INSTRUCTIONS FOR THE TASK: Reproduce the data below line for line, changing nothing.

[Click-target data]

+ + + + +

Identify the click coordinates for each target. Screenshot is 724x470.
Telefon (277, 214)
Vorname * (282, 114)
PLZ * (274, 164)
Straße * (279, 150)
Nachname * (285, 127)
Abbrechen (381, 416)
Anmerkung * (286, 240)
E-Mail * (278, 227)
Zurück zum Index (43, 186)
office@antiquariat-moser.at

+ + + + +

WRITTEN SOLUTION:
Identify the click coordinates for each target. Screenshot is 724x470.
Telefon (277, 214)
Vorname * (282, 114)
PLZ * (274, 164)
Straße * (279, 150)
Nachname * (285, 127)
Abbrechen (381, 416)
Anmerkung * (286, 240)
E-Mail * (278, 227)
Zurück zum Index (43, 186)
office@antiquariat-moser.at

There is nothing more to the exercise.